If you don't want to bring your own home in your rucksack, or the hassle of liaising with festival organisers to ensure your supplier can get in to erect it for you, a new option is to see if the festival itself has "boutique" camping for hire on site.
Standon Calling, a festival on the grounds of a 16th-century country estate in Hertfordshire at the end of July, offers a range of beach huts (suitable for two people and complete with an mp3 docking station) for £350, and a four-berth Ships Cabin (ocean- liner style rooms, best for two couples) at £500 (www.standon-calling.com).
Bestival, held on the Isle of Wight in September, offers Podpads, pre-erected weatherproof and solar-powered homes complete with windows, curtains and electricity, costing £395 for the weekend (www.podpads.com and www.bestival.net).
Glastonbury still assumes most festival-goers will bring traditional tents but organisers will this year give free bio-degradeable tent pegs to prevent metal ones being left behind and hurting the cows. There is also a pre-erected tipi village for the more adventurous - each one houses six and costs £800 to hire for the duration (www.glastonburyfestivals.co.uk).

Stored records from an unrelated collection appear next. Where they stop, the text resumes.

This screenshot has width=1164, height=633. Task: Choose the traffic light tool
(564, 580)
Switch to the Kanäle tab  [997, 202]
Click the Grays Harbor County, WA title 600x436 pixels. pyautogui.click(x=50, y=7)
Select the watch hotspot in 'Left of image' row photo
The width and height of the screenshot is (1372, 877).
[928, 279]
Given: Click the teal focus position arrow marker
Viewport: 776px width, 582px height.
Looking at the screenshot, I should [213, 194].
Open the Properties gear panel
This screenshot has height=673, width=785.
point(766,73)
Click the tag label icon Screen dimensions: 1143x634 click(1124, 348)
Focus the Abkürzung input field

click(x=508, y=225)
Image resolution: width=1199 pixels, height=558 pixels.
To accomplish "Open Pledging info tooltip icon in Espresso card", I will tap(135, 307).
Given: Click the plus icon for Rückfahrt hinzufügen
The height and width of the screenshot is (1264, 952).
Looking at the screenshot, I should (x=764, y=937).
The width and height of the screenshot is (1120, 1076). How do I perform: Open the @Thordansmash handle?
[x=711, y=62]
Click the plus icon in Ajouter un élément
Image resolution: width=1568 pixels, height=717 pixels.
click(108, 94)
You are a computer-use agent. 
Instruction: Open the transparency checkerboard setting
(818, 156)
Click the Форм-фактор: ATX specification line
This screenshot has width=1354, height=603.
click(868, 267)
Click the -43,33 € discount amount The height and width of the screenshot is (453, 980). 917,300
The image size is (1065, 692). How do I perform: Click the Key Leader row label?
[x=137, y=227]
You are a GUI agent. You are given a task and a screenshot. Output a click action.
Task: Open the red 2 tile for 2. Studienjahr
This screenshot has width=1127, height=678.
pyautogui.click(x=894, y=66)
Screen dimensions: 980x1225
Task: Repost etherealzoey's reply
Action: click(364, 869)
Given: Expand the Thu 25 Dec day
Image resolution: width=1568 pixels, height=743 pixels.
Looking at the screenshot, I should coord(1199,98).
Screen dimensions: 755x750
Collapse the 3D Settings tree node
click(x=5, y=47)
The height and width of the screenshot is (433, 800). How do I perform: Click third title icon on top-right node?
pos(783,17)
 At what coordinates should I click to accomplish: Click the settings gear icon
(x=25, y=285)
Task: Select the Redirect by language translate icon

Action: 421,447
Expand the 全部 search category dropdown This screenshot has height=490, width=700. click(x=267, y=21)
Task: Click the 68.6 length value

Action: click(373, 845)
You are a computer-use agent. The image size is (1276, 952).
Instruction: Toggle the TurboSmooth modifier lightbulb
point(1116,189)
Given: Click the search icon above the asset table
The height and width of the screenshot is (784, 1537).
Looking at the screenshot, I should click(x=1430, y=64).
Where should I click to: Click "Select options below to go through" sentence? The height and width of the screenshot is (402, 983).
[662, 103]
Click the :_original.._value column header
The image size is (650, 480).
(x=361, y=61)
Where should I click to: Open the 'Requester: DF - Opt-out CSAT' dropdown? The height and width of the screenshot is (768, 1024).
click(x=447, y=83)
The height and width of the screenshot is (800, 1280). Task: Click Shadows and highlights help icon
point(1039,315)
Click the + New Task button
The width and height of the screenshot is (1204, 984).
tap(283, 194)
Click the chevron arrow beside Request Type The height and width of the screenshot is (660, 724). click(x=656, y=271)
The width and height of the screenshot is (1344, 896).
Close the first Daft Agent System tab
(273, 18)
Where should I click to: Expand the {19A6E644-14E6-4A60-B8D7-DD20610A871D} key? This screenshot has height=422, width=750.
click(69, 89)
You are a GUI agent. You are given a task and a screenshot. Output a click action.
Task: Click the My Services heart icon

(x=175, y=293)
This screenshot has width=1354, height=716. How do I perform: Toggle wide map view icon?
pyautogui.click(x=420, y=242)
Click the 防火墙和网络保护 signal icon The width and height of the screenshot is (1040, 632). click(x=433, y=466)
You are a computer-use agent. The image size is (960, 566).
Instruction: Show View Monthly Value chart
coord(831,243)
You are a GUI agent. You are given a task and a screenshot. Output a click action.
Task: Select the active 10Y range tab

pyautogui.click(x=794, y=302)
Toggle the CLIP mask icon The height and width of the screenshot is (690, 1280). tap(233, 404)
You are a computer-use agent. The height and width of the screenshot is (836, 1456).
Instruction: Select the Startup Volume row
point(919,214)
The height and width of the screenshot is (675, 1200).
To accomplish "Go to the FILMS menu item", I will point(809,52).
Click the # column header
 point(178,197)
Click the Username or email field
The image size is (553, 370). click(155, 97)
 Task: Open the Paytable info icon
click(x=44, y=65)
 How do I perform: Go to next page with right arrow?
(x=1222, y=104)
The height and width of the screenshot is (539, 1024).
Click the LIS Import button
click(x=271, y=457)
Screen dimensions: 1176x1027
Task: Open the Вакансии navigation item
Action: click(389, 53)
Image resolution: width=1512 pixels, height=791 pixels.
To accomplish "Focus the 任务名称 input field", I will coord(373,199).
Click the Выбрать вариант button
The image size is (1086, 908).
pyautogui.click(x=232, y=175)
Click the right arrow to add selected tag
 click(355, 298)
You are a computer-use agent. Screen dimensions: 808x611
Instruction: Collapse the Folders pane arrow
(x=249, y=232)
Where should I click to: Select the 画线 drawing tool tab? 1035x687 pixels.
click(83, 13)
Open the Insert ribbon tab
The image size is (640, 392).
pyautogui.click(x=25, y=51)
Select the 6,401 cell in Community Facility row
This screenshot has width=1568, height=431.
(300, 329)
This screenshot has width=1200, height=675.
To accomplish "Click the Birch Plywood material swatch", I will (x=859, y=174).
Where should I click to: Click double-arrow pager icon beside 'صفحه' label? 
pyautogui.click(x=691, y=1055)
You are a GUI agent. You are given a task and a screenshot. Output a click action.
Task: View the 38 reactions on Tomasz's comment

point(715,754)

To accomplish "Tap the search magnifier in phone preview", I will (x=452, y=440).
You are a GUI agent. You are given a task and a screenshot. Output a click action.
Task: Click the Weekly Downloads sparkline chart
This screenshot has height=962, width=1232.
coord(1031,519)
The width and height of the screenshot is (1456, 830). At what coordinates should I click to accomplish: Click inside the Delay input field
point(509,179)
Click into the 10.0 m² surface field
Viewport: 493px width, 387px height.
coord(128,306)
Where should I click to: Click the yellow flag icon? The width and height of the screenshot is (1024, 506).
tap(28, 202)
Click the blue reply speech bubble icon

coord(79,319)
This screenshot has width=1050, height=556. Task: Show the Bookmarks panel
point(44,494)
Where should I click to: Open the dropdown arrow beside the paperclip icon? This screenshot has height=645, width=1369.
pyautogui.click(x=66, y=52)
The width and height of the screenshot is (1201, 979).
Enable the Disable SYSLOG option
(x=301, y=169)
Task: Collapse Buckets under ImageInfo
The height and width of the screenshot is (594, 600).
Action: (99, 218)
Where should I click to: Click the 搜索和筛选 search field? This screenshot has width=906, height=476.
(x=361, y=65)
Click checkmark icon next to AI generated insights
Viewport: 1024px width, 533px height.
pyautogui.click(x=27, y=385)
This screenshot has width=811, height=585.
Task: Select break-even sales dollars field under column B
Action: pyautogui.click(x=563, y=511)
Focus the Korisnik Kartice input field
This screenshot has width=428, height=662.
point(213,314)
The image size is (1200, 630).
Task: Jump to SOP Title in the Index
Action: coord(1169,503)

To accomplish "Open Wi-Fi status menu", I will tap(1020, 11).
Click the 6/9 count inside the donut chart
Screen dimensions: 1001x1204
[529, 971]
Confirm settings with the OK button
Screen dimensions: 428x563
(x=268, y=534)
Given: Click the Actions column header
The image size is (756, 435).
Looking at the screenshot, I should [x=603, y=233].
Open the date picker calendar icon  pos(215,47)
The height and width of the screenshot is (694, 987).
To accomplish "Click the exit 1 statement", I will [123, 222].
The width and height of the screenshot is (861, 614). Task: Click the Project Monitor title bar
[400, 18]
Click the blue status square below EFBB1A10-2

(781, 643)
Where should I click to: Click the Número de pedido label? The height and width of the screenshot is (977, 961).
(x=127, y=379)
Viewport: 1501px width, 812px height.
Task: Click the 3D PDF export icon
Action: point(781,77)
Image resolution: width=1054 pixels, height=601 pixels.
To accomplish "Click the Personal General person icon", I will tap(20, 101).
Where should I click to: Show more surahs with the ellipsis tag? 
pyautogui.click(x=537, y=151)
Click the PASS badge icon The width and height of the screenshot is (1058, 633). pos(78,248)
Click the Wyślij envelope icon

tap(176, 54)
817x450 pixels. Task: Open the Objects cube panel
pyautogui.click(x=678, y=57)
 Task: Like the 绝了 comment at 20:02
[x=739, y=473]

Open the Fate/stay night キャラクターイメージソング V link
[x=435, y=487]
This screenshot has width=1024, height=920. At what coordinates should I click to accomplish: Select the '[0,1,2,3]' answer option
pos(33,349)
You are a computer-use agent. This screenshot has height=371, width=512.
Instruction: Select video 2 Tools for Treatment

So what's it like to forsake the tent and stay in a tastefully appointed festival property? Advertising executive Juliet Cromwell admits she had been "roughing it" at over a dozen festivals until she discovered a posh alternative at the Cornbury music event near Oxford - a bus, converted into upmarket sleeping areas.
"It was well done. You get a double bedroom, totally private. There's a double or twin beds, a bedside table and a place to make a cup of tea. Best of all there's a toilet," she says.
Purists will carp that too much luxury is inauthentic. Back in 1968 many fans who saw Jimi Hendrix at Woburn Abbey spent the night sleeping under their trenchcoats in the park; in Beckenham, Kent, in summer 1969, the local press complained that fans pitched tents in the parks after seeing up-and-coming performer called David Bowie.
These days, the festivals present other challenges. Numerous event websites warn against visiting 4x4s churning up fields and longer estate cars 'beaching' on bumps, while Bestival's manicure services and Hugh Fearnley-Whittingstall tent suggest our outdoor music events have gone up in the world – and from this summer there's no excuse for a home that's low on style.